3. Now there’s those laws in Arizona, so that groups can put down the gays and not be followed upon or sued. Interesting. It doesn’t seem to matter that there’s already, written into the constitution about Freedom of Religion. You can fire a hot blonde dude for being gay at your work. He has no rights or recourse. Try firing them because they go to church. You can’t. Not at all. (This was written before the Hobby Lobby quaqmire)

Yet they feel the need to make another law. It stems from the fact some people have refused to serve a gay person’s wedding and they were sued.  In other words, they feel threatened.

How? Has there never been a Christian president?
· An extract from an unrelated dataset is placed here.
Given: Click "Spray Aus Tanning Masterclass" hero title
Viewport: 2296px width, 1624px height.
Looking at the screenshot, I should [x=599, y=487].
Has there been a huge sweeping of Christian bashing?   Does my mere existence threaten them? No more than any other sinner, I like to think.

TOP DOWN and BOTTOMS UP..

Okay, so let me ponder this puppy a bit more. I guess, the title for this section is meant to be dirty. I means, it is not okay for those above us to discriminate, but we, the peons, should have choices.
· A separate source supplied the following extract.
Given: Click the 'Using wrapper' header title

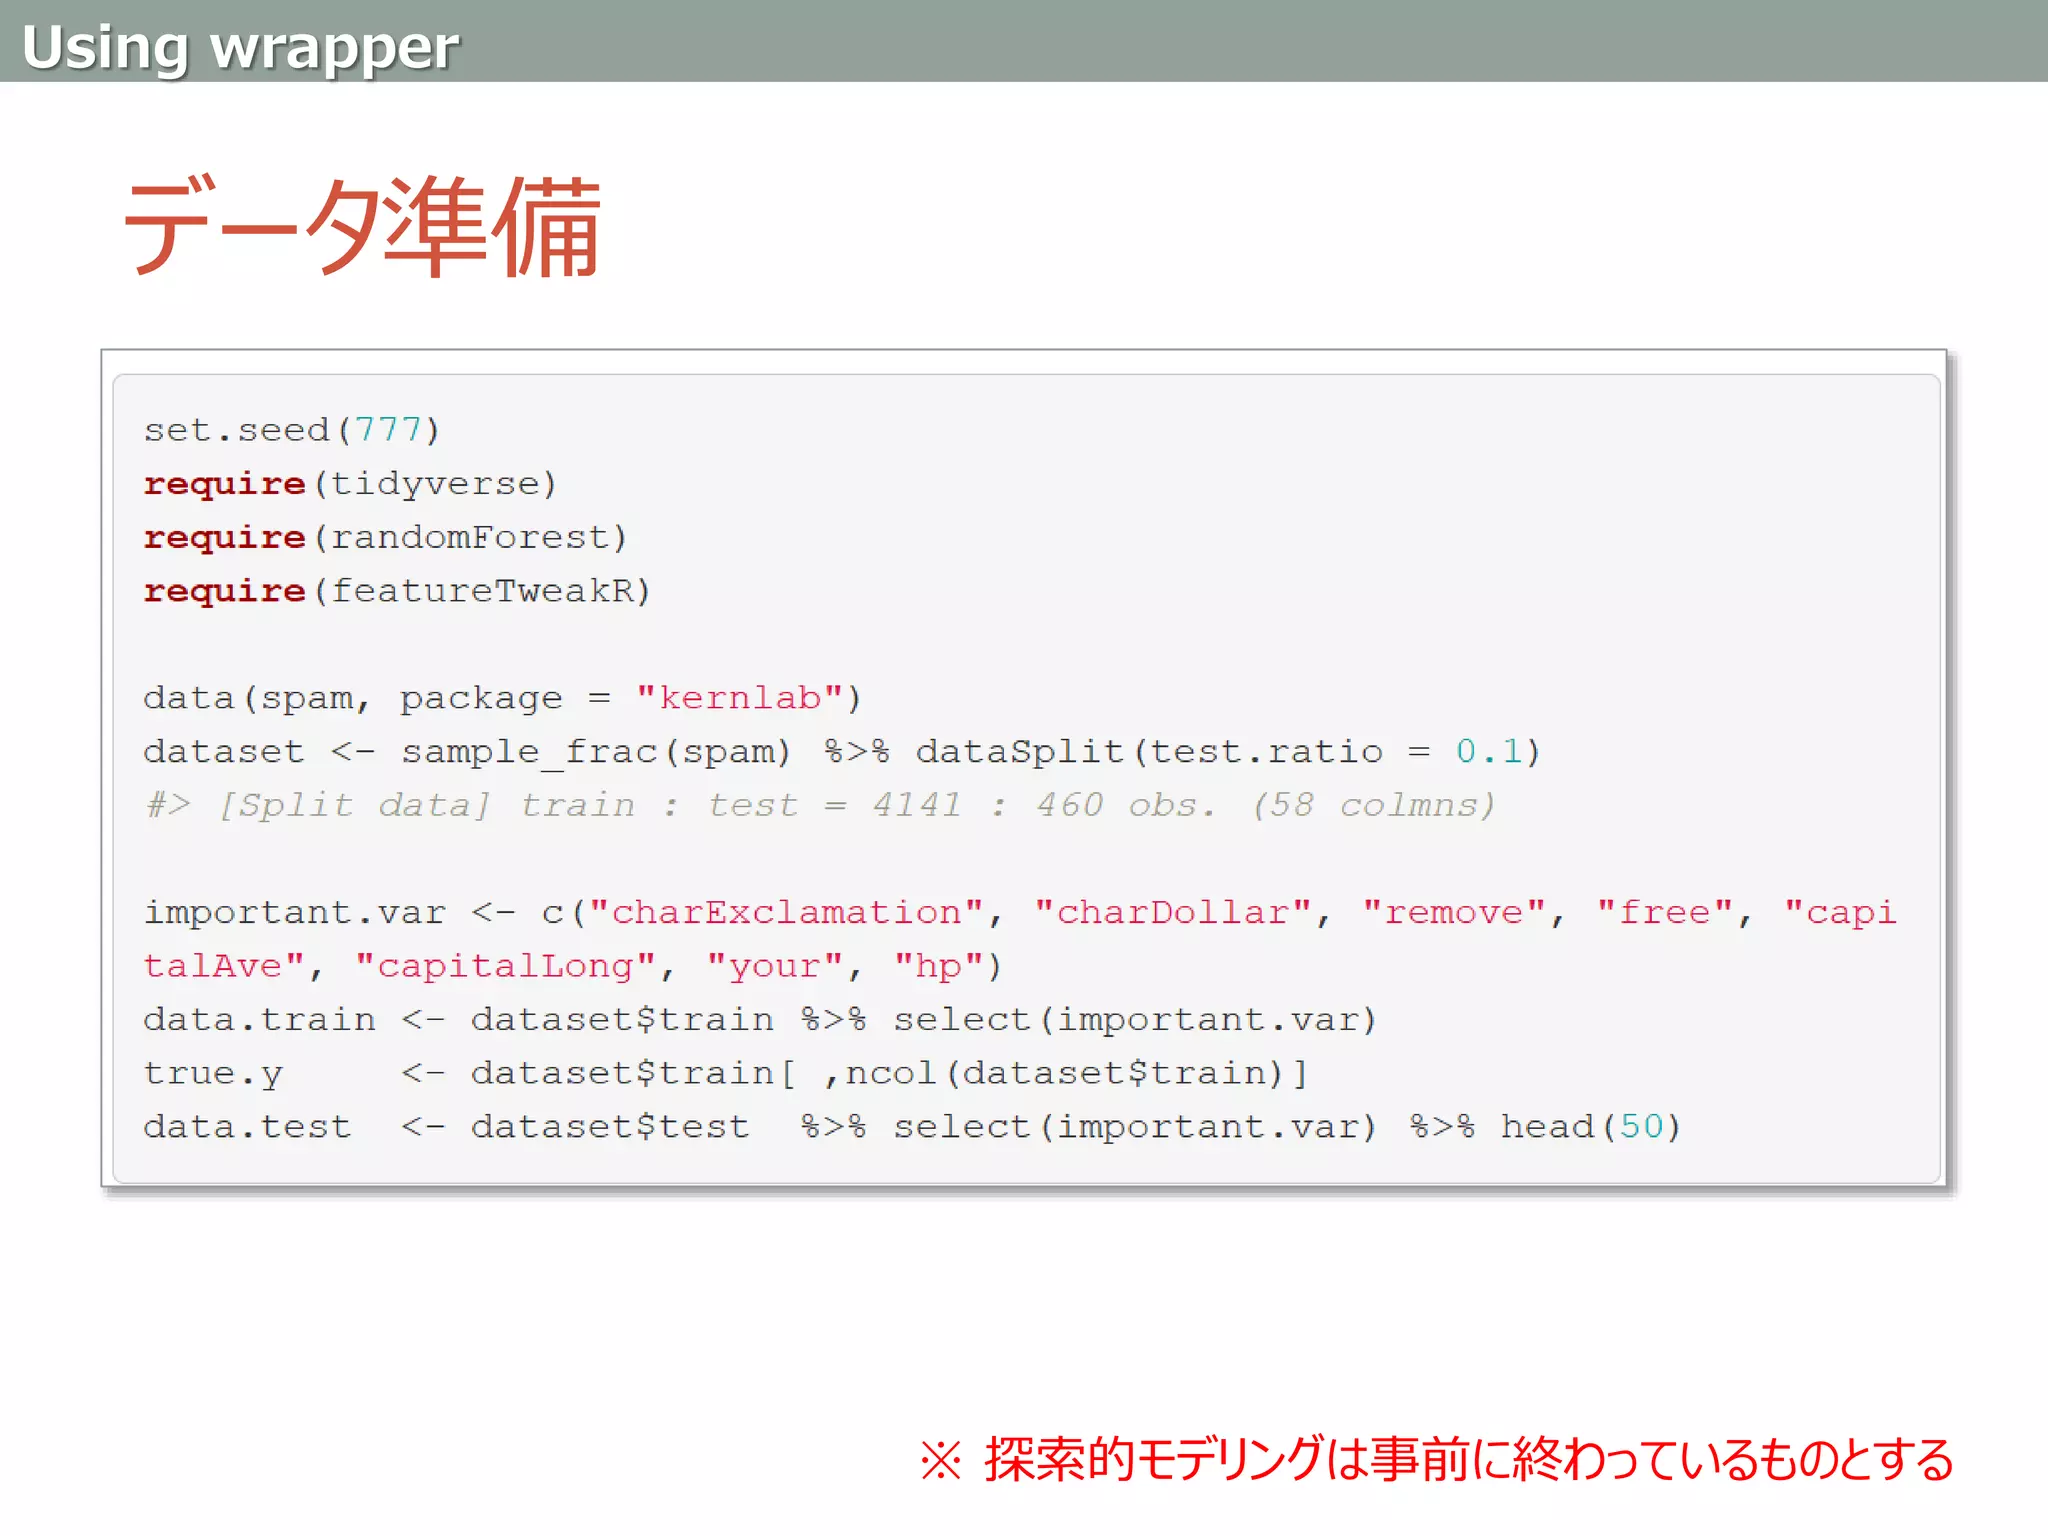Looking at the screenshot, I should [240, 47].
Where does that leave those in the middle? I’m not too sure.

I refuse to go to ChicFilA, no matter how much my coworkers love to go there and remind me of my place in the world. So, I elect to discriminate, I guess, on the basis of shitty chicken. And they have the right to do so as well.  But the top means the government. I am to move freely within the confines of the government. And that means the government needs to see me as a person. They should give money to organizations that put me down, no?
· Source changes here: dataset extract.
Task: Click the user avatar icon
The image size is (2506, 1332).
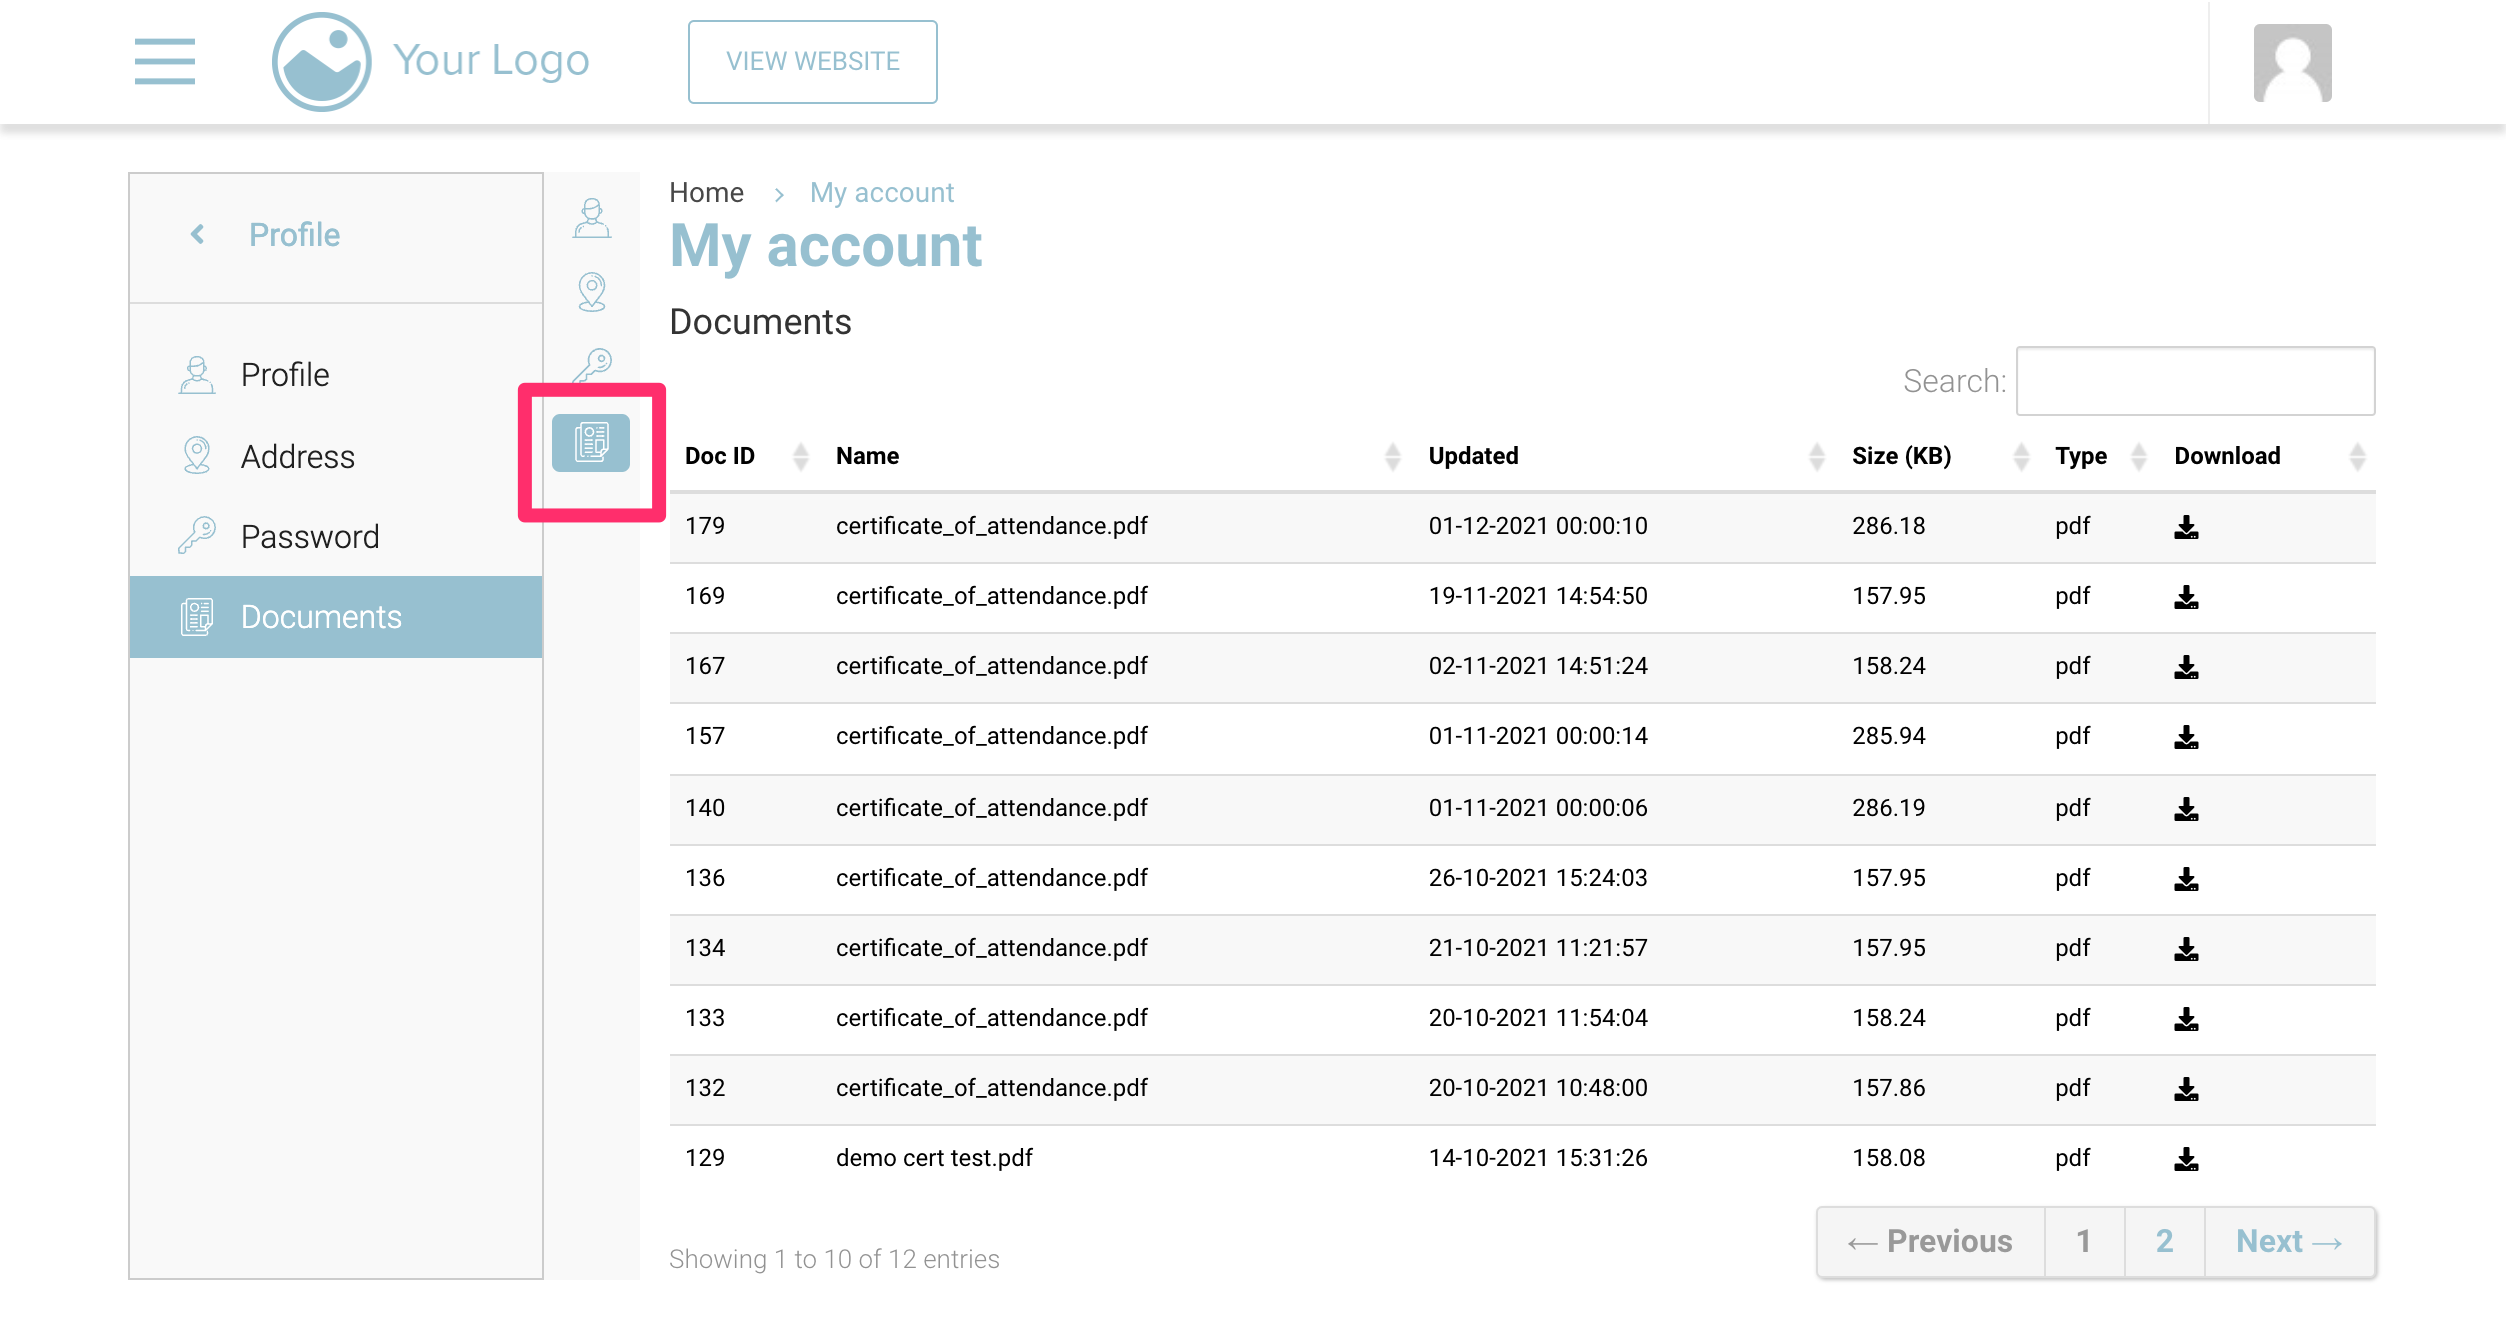Action: click(2291, 63)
Well, they shouldn’t give money at all, frankly, but that’s me.

So? The top, downwards, shouldn’t discriminate.

Those of us on the bottom? We should be able to choose on where we do business.

Isn’t that already happening, however?

I am really at a loss here. I sound so much like a hypocrite and it bothers me to no end. I choose not to buy books here or chicken over there. But they can’t have the same kinds of choices as well? Or should they?
Personally? No. I don’t think they get a choice. But shouldn’t they have one? Again…where the heck are my lawyer buddies. I’d ask my friends, but they’re all on party lines and like to yell and hurt each other feelings, making sure neither will side with the other.

Look at these photos, from right here….I thought I’d take a walk, since my conservative friends and allies do tell me they feel just has persecuted as I do.  That they have no rights to anything. So,when I saw this Duck Dynasty, I figured I’d walk over and take a look around.   How discriminated are they?  Having been discriminated against both with having Jewish parents and being gay, I'm a bit sensitive. I even work with minority students. I see their pain.  I understand it.

I found Bibles. Okay, a popular book. Unrestricted purchasing power to get them. Christian Living. Inspirational Christian books in fiction. In fact, I found four aisles of books.


   


So? I elected to look at the magazines. 28 different Christian magazines.

Impressive.

I went to look a gay and lesbian magazines.

Two. A whopping two.

Now, this isn’t scientific, Dear Readers, I know that. But I think that if a group is going to claim being oppressed, their evidence is lacking.  Media? Sure. Gays are making strides and are on the news nightly. But established institutions, race, religion, gender, are as well, but not in the numbers we would see in, say, like the sixties. And, in that, I’m beginning to wonder, if the “feeling” of oppression is probably more due to mass consumption than realities. My straight friends, I’ve noticed, never get mocked or stared at Disney World and have never been thrown out of some place.

But, I could be missing something. Maybe they were…but was it for wearing a cross?

I guess I did write something. I’m just trying to understand. Like I said, I’m beginning to feel like a hypocrite. I choose not to watch Fox. But does that mean certain companies have the right to not serve me? Like this place does, er, doesn’t?

Just something I’m pondering. I’m far from right on the subject.